Written problem 1: In the records, from the line containing "Task: Insert an image into the editor" through the line containing "pyautogui.click(x=463, y=32)", inclusive, replace "editor" with "canvas" and give those lines again with nothing else changed.

++++ Text segment ++++

President Donald Trump told a Florida rally he has doubts that sanctions would work to stop North Korea from its current direction, even as a senior United Nations official returns from the communist country warning that time is running out.
Trump told supporters at a rally in Pensacola, Florida, that it is necessary to attempt using sanctions in the course of dealing with North Korea, despite doubts as to their effect.
“As part of a campaign of maximum pressure on the vile dictatorship of North Korea, we have imposed the toughest ever sanctions passed by the United Nations Security Council,” said Trump.
“We have a lot of other sanctions. But I don’t know if sanctions are going to work with him. We have to give it a shot.”
Trump announced that he was pursuing additional sanctions against Kim Jong Un’s communist regime following its Nov. 29 intercontinental ballistic missile launch.
White House press secretary Sarah Sanders said those sanctions are taking time to get put in place.
“We’re working through a legal process,” she told reporters on Dec. 11 during a press briefing.
She said the process was complicated, and that she hoped to give details on the reason for the delay soon.
Meanwhile, the U.N. is warning that time is short for a negotiated solution to the current stand-off on the Korean Peninsula.

++++ Given information ++++

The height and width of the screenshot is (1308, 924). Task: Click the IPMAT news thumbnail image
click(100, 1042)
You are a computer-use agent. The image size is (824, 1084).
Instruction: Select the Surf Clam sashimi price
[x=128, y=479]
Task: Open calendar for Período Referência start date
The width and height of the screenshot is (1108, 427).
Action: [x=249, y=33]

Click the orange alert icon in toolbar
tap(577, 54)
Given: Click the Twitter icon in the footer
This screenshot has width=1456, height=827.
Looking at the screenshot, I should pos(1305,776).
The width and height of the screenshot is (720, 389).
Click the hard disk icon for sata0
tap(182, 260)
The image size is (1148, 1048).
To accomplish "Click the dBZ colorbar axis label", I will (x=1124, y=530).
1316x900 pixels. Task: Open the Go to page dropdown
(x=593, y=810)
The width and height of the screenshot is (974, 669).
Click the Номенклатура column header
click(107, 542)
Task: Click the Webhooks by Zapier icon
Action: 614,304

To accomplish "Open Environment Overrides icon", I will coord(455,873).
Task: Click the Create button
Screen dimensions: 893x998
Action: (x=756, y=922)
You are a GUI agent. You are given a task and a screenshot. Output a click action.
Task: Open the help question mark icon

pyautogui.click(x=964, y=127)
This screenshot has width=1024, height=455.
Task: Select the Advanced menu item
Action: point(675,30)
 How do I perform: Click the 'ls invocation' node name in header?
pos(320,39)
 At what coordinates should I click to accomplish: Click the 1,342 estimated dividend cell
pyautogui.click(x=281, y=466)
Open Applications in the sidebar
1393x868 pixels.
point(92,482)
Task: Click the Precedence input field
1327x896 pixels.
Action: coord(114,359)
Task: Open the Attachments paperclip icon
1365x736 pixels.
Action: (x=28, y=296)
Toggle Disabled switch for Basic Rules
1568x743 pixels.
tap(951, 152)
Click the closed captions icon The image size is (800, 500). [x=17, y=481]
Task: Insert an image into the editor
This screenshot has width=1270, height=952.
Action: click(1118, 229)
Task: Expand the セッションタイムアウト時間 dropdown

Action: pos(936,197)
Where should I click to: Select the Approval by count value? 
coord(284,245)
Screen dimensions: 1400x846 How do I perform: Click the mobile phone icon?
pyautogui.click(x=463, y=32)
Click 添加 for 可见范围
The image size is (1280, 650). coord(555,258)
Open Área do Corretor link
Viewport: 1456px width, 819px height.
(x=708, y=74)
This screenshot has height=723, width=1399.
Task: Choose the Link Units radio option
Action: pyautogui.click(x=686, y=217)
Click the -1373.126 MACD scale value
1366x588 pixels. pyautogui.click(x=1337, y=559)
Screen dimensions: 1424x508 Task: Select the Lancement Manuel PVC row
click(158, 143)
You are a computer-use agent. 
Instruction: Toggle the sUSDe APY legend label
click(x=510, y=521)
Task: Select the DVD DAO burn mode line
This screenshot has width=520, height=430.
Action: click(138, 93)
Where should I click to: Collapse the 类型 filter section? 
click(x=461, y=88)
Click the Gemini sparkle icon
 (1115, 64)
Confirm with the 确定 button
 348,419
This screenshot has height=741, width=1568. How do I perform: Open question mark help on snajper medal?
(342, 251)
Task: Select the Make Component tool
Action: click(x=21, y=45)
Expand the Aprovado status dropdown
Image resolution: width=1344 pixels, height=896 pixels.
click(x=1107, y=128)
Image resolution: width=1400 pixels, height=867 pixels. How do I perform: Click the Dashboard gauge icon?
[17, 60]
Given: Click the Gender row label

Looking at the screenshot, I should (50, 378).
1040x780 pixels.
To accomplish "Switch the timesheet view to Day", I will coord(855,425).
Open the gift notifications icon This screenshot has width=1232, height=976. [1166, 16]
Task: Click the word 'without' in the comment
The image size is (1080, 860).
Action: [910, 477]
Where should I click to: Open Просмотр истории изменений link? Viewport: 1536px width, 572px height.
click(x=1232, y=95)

++++

Written problem 2:
Answer from the North Korea sanctions article:
(a) In which city did Trump hold the rally?
(b) On what date did North Korea launch the intercontinental ballistic missile?
(c) Who told reporters, "We're working through a legal process"?

Exercise solution 1:
Task: Insert an image into the canvas
This screenshot has width=1270, height=952.
Action: click(1118, 229)
Task: Expand the セッションタイムアウト時間 dropdown

Action: pos(936,197)
Where should I click to: Select the Approval by count value? 
coord(284,245)
Screen dimensions: 1400x846 How do I perform: Click the mobile phone icon?
pyautogui.click(x=463, y=32)

Exercise solution 2:
(a) Pensacola, Florida
(b) Nov. 29
(c) White House press secretary Sarah Sanders